Serbest vezinde yazılmış “Hasta” şiirinde;
Hastayım.
Üç asır uyumuş,
Mermer heykeller gibi
Her yanım çatlak ve soluk

Özdeyiş, deyim, atasözü ve bilindik bazı güzel sözlere de şiirlerinde yer vermiştir şairimiz.
“Kendini sureti haktan sanan”, “Cümrün kadar yer yakarsın” gibi.

Şairin, hayatının bir bölümünü Almanya’da geçirdiğini gerek biyografisinden gerekse de bazı şiirlerinde kullandığı Alman isimlerinden ve Almanca kelimelerden anlıyoruz. Bir şiirini Almanca olarak kitapta yer vermiş. Keşke Türkçesini de vermiş olsaydı diye içimden geçti. Burada ki maksat belki de okuru meraklandırma olabilir.
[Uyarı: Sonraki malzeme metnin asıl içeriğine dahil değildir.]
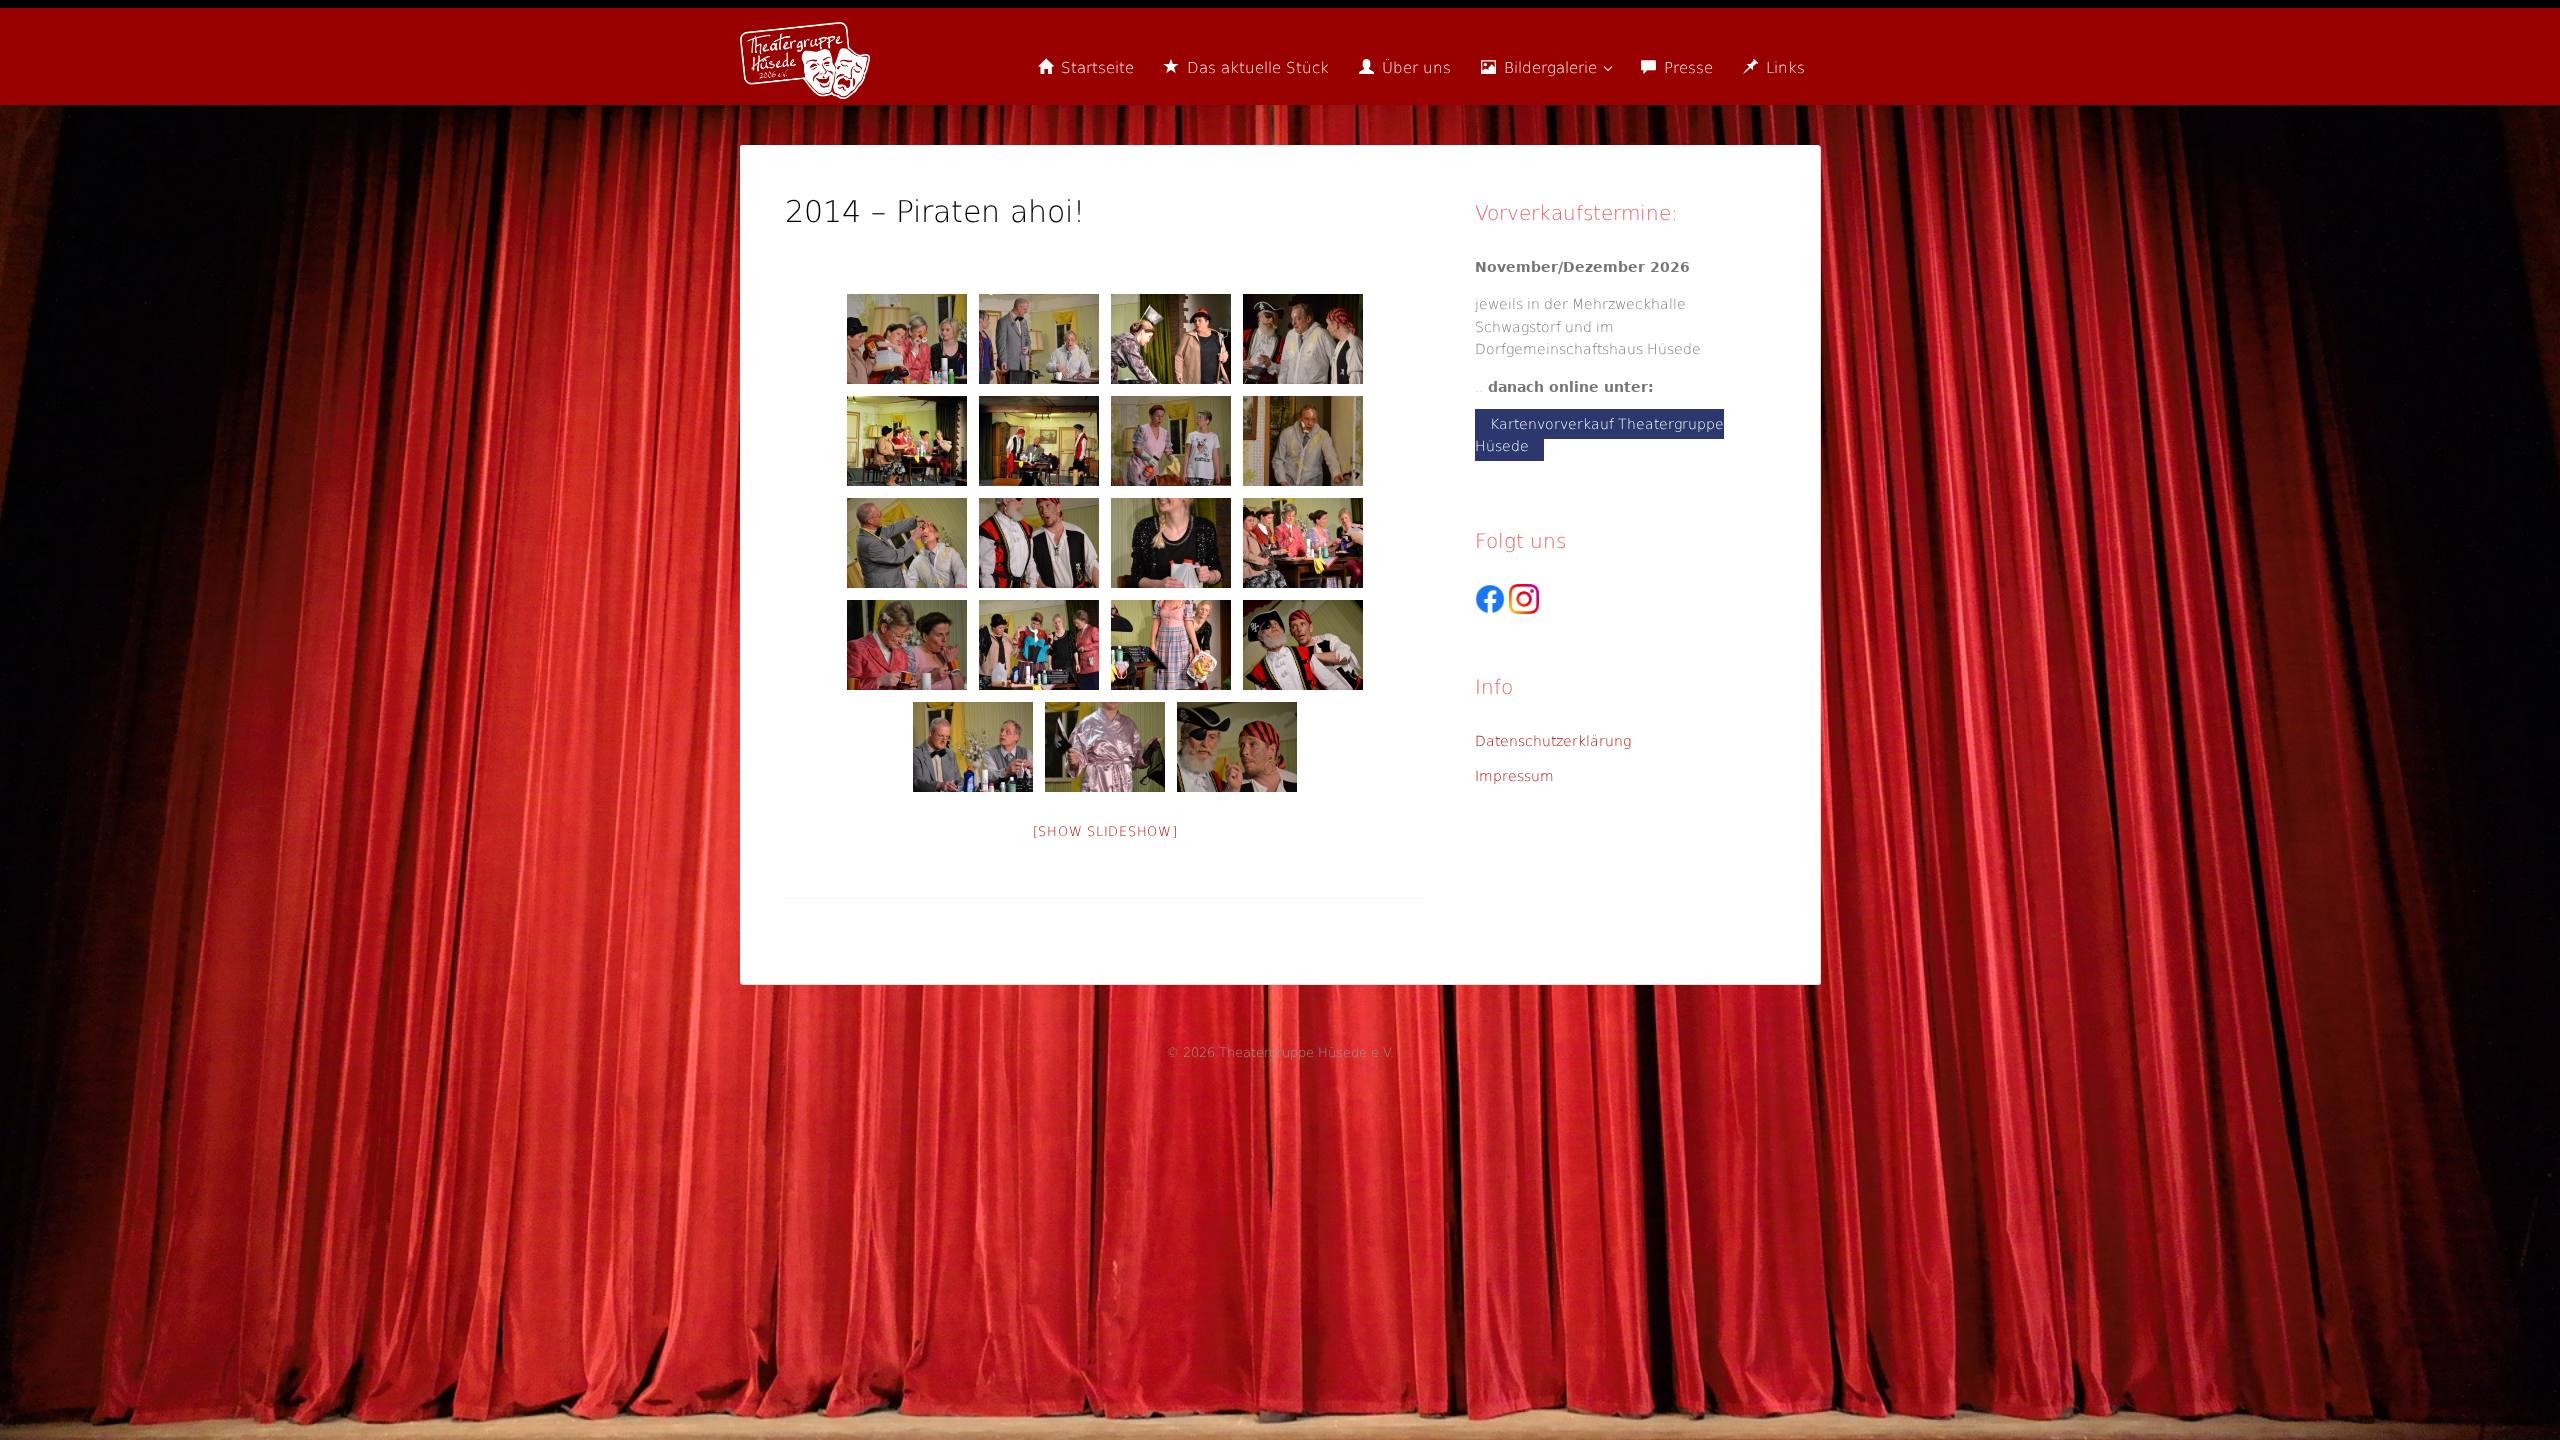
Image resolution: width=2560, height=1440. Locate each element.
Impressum (1514, 776)
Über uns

Şairin şiirlerinde anne, baba, ölüm, aşk, gurbet, matematik, Kelkit, Ankara, İstanbul, sosyal içerik, yöresel hikâyeli şiir, çocuk ve vatan konuları daha belirgin yer verilmiştir.

Sözü fazla uzatmadan. Şairimize başarılar diliyorum. ‘Bu Duruşa Bir Git Demek Lazım’ şiir kitabının okurunun bol olmasını temenni ediyor son sözü yine şairimize bırakıp güzel bir şiiriyle değerlendirme yazıma son vermek istiyorum.

DARAĞACI (Adnan Menderes’e)
Hüküm giydik topyekûn/ Ben ve hücrelerim/ Boynumda asılı bir levha/ Suçlu düşüncelerim/..Ne korkunç bir manzara/ Darağacındayım/ Anne! Son arzumsun/ Anne! Dardayım/.. Bana vurur gibi vurdular/ Sandalyeme tekmeyi/ Çok acıdı anne../ Acıdan, unuttum ölmeyi.


* 1976 yılında Gümüşhane’nin Kelkit kazasına bağlı Babakonağı Köyü’nde dünyaya geldi. İlköğretimini Almanya’nın Baviyera eyaletinde tamamladıktan sonra, ortaokul ve liseyi Gümüşhane’de sırasıyla Atatürk Orta Okulu ve Gümüşhane Lisesinde tamamladı. Halen Anadolu Üniversitesi kamu yönetimi öğrencisidir. 3 çocuk babası. Ankara’da ikamet etmektedir.